▸ WHAT IS BEING ASKED
Render the items starting with the line containing "Given: Click the filename" and continuing through the line containing "Looking at the screenshot, I should pos(30,283)." as a JSON list of strings, one string per line, with blank lines omitted.

Dataset entries
-- BEGIN --
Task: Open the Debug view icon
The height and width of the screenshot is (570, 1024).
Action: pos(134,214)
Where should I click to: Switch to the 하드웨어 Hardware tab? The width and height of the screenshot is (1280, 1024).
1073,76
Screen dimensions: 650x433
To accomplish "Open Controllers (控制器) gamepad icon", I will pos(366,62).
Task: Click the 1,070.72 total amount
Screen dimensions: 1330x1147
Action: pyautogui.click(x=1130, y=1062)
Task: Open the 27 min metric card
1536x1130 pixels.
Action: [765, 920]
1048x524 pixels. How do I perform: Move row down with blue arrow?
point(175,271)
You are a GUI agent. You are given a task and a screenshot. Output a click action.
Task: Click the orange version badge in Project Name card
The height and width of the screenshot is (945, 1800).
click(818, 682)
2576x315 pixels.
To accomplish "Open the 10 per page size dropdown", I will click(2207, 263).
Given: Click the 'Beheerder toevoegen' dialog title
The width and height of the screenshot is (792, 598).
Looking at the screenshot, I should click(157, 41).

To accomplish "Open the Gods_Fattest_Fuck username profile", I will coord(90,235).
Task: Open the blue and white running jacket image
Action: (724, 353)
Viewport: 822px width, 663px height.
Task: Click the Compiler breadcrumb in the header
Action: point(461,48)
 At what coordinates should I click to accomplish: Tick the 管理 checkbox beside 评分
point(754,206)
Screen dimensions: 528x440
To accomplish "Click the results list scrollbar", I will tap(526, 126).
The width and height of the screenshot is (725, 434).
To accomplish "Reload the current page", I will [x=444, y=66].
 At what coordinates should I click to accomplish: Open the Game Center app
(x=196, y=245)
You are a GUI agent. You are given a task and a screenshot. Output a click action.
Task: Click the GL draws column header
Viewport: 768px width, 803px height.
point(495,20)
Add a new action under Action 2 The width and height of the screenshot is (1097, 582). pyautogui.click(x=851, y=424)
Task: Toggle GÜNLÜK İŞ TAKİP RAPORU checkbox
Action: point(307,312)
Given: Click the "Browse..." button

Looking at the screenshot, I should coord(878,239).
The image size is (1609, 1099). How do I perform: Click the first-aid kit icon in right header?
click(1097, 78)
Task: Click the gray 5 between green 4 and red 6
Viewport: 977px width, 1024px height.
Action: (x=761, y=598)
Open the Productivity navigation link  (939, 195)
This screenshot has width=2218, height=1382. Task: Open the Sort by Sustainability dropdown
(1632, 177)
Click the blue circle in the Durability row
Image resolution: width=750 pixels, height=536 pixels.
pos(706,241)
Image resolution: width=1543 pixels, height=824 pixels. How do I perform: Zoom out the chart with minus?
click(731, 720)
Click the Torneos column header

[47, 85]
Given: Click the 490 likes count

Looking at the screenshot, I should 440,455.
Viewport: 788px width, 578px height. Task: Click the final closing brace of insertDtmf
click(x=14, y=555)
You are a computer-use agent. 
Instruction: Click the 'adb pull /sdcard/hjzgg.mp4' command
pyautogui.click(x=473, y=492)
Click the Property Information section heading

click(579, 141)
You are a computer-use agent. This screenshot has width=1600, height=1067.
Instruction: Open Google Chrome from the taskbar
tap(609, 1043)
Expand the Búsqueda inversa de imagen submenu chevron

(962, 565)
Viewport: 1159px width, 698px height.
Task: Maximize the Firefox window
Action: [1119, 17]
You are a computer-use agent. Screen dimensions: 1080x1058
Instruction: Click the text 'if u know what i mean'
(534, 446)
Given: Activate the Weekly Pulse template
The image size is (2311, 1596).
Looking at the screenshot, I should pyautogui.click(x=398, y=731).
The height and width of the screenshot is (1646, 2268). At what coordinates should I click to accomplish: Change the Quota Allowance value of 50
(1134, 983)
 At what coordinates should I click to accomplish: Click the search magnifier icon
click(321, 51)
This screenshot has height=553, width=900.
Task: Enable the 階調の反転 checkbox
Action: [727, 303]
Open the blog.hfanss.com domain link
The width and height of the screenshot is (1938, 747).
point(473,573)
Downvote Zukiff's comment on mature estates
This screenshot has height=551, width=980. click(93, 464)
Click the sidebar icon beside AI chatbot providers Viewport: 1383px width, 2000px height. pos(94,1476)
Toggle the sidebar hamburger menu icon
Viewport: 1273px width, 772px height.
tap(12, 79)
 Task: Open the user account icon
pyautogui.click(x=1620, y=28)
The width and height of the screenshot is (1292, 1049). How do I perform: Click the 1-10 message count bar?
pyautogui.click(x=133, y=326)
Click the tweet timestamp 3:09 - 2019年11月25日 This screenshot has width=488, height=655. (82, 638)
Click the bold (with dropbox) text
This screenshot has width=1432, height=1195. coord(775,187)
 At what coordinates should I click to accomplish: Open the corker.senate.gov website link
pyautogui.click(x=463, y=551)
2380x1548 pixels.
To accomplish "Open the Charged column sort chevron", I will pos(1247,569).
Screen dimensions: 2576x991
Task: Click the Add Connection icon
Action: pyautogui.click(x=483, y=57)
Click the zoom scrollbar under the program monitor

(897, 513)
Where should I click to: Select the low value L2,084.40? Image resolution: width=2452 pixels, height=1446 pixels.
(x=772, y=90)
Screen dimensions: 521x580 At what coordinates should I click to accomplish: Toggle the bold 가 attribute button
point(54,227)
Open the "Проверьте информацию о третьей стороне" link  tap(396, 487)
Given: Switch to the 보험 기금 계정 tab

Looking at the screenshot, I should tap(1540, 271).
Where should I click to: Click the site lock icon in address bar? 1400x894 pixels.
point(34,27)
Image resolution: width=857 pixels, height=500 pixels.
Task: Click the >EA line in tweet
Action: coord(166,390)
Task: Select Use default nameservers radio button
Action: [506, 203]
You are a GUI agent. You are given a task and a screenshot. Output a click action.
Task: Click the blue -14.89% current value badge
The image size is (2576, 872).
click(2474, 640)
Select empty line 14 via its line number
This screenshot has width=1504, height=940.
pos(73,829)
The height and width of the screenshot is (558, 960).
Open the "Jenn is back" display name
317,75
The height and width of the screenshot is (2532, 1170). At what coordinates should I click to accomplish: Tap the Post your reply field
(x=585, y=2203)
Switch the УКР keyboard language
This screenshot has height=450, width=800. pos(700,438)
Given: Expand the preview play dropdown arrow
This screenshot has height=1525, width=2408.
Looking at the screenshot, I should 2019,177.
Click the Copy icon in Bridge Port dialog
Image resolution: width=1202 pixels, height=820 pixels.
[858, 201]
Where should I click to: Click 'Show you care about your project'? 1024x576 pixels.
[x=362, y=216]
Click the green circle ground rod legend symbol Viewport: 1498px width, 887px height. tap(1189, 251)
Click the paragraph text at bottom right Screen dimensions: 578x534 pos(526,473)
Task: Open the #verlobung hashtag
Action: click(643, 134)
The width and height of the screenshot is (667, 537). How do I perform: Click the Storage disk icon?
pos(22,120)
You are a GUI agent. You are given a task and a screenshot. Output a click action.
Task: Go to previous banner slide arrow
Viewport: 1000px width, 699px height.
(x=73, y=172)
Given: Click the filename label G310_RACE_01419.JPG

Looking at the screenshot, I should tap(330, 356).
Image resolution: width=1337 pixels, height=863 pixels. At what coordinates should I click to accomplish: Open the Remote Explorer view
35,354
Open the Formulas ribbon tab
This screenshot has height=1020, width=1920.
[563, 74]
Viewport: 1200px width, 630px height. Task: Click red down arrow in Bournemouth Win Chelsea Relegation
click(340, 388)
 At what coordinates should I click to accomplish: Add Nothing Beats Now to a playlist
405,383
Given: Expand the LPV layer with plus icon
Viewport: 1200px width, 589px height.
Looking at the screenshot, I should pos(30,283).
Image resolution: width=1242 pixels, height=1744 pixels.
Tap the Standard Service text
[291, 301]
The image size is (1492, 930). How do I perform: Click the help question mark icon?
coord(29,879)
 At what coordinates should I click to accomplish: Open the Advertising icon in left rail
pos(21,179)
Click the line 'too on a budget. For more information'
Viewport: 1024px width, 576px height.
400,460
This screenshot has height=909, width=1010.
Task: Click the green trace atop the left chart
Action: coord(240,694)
-- END --
▸ OUTPUT BELOW
[
  "Given: Click the filename label G310_RACE_01419.JPG",
  "Looking at the screenshot, I should tap(330, 356).",
  "Image resolution: width=1337 pixels, height=863 pixels. At what coordinates should I click to accomplish: Open the Remote Explorer view",
  "35,354",
  "Open the Formulas ribbon tab",
  "This screenshot has height=1020, width=1920.",
  "[563, 74]",
  "Viewport: 1200px width, 630px height. Task: Click red down arrow in Bournemouth Win Chelsea Relegation",
  "click(340, 388)",
  " At what coordinates should I click to accomplish: Add Nothing Beats Now to a playlist",
  "405,383",
  "Given: Expand the LPV layer with plus icon",
  "Viewport: 1200px width, 589px height.",
  "Looking at the screenshot, I should pos(30,283)."
]